→ TASK DIRECTIONS:
What you return should match the records below exactly.

---- DATA FOR ANALYSIS

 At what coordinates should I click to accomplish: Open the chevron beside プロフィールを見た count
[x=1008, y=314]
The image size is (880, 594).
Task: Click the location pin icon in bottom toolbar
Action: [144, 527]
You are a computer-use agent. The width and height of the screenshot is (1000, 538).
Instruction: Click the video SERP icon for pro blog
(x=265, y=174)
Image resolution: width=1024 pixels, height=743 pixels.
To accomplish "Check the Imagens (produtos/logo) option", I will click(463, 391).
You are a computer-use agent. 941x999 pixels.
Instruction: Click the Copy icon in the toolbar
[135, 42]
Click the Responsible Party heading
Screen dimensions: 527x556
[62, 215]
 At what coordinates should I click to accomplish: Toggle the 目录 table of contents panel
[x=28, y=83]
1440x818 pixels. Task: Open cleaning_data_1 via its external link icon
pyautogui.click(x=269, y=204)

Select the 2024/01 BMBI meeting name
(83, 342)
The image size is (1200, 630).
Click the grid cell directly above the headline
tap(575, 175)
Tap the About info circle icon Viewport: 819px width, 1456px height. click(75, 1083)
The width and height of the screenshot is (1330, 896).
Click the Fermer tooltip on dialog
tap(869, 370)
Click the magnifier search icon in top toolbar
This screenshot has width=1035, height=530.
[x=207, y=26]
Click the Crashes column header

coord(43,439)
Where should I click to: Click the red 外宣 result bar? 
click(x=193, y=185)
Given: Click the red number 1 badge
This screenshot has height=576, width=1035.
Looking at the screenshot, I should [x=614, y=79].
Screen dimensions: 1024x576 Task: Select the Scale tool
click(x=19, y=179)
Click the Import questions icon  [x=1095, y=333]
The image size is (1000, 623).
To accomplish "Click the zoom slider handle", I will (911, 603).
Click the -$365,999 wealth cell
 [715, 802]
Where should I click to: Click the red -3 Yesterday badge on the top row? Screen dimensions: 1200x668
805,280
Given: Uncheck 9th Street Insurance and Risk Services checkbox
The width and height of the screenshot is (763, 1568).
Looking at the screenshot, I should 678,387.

--------

→ ANSWER BOX:
 At what coordinates should I click to accomplish: Open the chevron beside プロフィールを見た count
[x=1008, y=314]
The image size is (880, 594).
Task: Click the location pin icon in bottom toolbar
Action: [144, 527]
You are a computer-use agent. The width and height of the screenshot is (1000, 538).
Instruction: Click the video SERP icon for pro blog
(x=265, y=174)
Image resolution: width=1024 pixels, height=743 pixels.
To accomplish "Check the Imagens (produtos/logo) option", I will click(463, 391).
You are a computer-use agent. 941x999 pixels.
Instruction: Click the Copy icon in the toolbar
[135, 42]
Click the Responsible Party heading
Screen dimensions: 527x556
[62, 215]
 At what coordinates should I click to accomplish: Toggle the 目录 table of contents panel
[x=28, y=83]
1440x818 pixels. Task: Open cleaning_data_1 via its external link icon
pyautogui.click(x=269, y=204)

Select the 2024/01 BMBI meeting name
(83, 342)
The image size is (1200, 630).
Click the grid cell directly above the headline
tap(575, 175)
Tap the About info circle icon Viewport: 819px width, 1456px height. click(75, 1083)
The width and height of the screenshot is (1330, 896).
Click the Fermer tooltip on dialog
tap(869, 370)
Click the magnifier search icon in top toolbar
This screenshot has width=1035, height=530.
[x=207, y=26]
Click the Crashes column header

coord(43,439)
Where should I click to: Click the red 外宣 result bar? 
click(x=193, y=185)
Given: Click the red number 1 badge
This screenshot has height=576, width=1035.
Looking at the screenshot, I should [x=614, y=79].
Screen dimensions: 1024x576 Task: Select the Scale tool
click(x=19, y=179)
Click the Import questions icon  [x=1095, y=333]
The image size is (1000, 623).
To accomplish "Click the zoom slider handle", I will (911, 603).
Click the -$365,999 wealth cell
 [715, 802]
Where should I click to: Click the red -3 Yesterday badge on the top row? Screen dimensions: 1200x668
805,280
Given: Uncheck 9th Street Insurance and Risk Services checkbox
The width and height of the screenshot is (763, 1568).
Looking at the screenshot, I should 678,387.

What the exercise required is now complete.